6 Een advies van de Europese Commissie als bedoeld in het vijfde lid, onderdeel b, wordt door Onze Minister gevraagd. Het bestuursorgaan, onderscheidenlijk gedeputeerde staten doen daartoe een verzoek aan Onze Minister.

7 Compenserende maatregelen als bedoeld in het vierde lid, onderdeel c, maken onderdeel uit van het plan, onderscheidenlijk de verplichting om deze maatregelen te treffen maakt onderdeel uit van de vergunning voor het project, bedoeld in het eerste lid. Het bestuursorgaan dat het plan vaststelt meldt, onderscheidenlijk gedeputeerde staten melden de compenserende maatregelen aan Onze Minister, die de Europese Commissie van de maatregelen op de hoogte stelt.

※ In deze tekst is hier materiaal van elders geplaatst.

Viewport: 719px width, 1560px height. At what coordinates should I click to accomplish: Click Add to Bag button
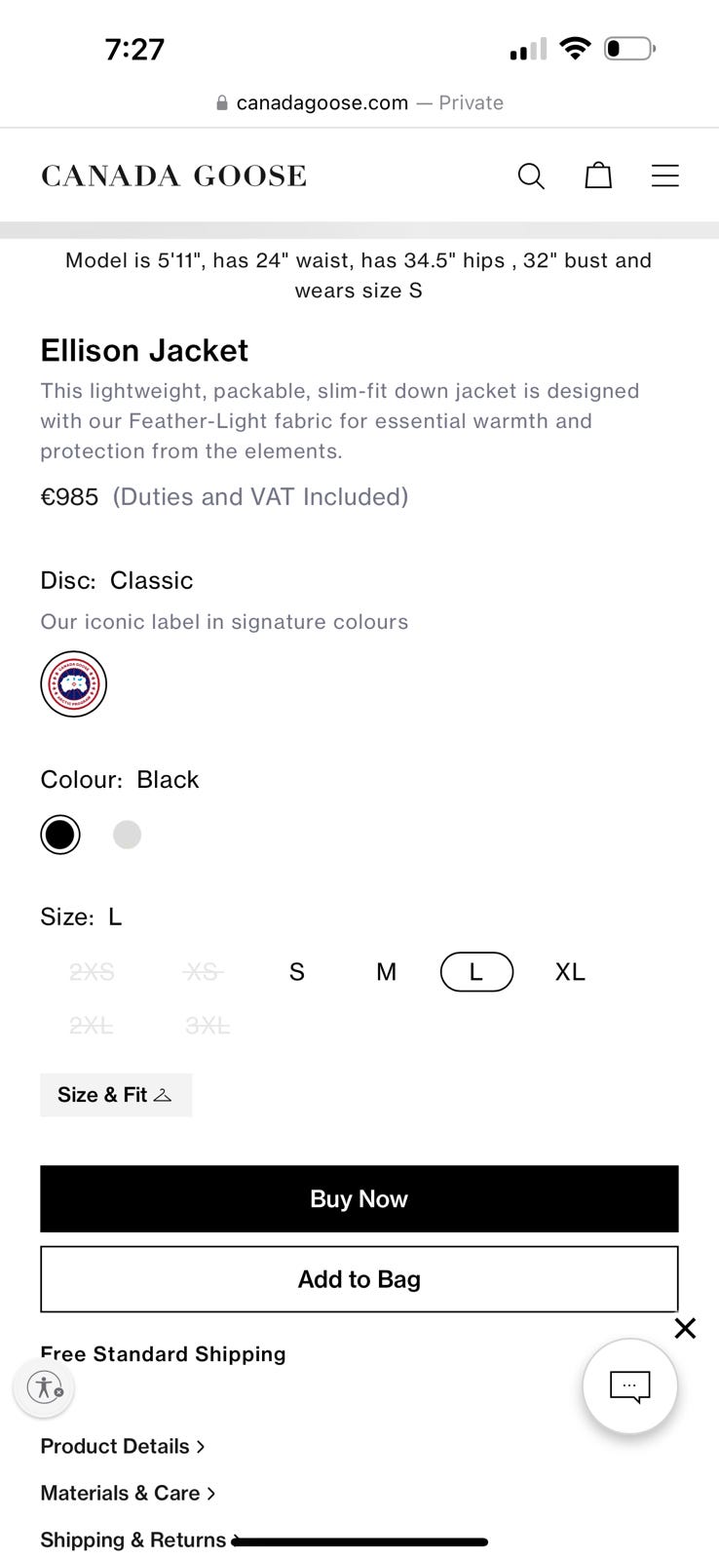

8 Ingeval een compenserende maatregel voorziet in de ontwikkeling of verbetering van leefgebieden voor vogels, natuurlijke habitats of habitats voor soorten buiten een Natura 2000-gebied, draagt Onze Minister ervoor zorg dat deze leefgebieden of habitats een Natura 2000-gebied, of een onderdeel van een Natura 2000-gebied worden.

Artikel 7.2

1 Gedeputeerde staten zijn bevoegd tot het opleggen van een last onder bestuursdwang ter handhaving van het bepaalde bij of krachtens deze wet.

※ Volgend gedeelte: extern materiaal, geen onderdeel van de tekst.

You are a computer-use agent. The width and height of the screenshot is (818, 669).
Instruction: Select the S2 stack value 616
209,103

2 Onze Minister is bevoegd tot het opleggen van een last onder bestuursdwang in plaats van gedeputeerde staten ter handhaving van het bepaalde bij of krachtens:

a. de artikelen 1.11, eerste lid, 2.4, vierde lid, 2.7, tweede lid, 3.1, eerste, tweede, derde of vierde lid, 3.2, zesde lid, 3.4, eerste lid, 3.5, 3.6, tweede lid, 3.9, eerste lid, 3.10, eerste lid, 3.15, tweede of vierde lid, 3.16, tweede of vierde lid, 3.18, eerste lid, of vierde lid, in samenhang met het eerste lid, 3.32, eerste lid, 3.34, eerste of vijfde lid, 4.2, eerste, derde of vierde lid, 4.3, eerste, tweede of vijfde lid, of 5.3, vierde lid, voor zover de last betrekking heeft op handelingen of projecten van categorieën, aangewezen krachtens artikel 1.3, vijfde lid of op handelingen en projecten die plaatsvinden in of gevolgen hebben voor gebieden, behorende tot krachtens dat artikellid aangewezen categorieën;

b. artikel 2.5, ingeval artikel 2.10, eerste lid, aanhef en onderdeel b, van toepassing is;

c. de artikelen 3.2, eerste lid, 3.6, eerste lid, 3.7, eerste lid, 3.24, eerste, tweede, vierde of vijfde lid, 3.26, 3.27, 3.30, eerste, tweede, derde of vijfde lid, 3.35, 3.37, 3.38, 3.39, 4.8, of 7.4, eerste en vierde lid;

d. artikel 3.34, eerste of vierde lid, voor zover de last betrekking heeft op het uitzetten, planten of zaaien van exoten.

Algemene wet bestuursrecht

Artikel 3:2

Bij de voorbereiding van een besluit vergaart het bestuursorgaan de nodige kennis omtrent de relevante feiten en de af te wegen belangen.

Artikel 3:46

Een besluit dient te berusten op een deugdelijke motivering.

Artikel 3:47

1 De motivering wordt vermeld bij de bekendmaking van het besluit.

2 Daarbij wordt zo mogelijk vermeld krachtens welk wettelijk voorschrift het besluit wordt genomen.

3 Indien de motivering in verband met de vereiste spoed niet aanstonds bij de bekendmaking van het besluit kan worden vermeld, verstrekt het bestuursorgaan deze binnen een week na de bekendmaking.

4 In dat geval zijn de artikelen 3:41 tot en met 3:43 van overeenkomstige toepassing.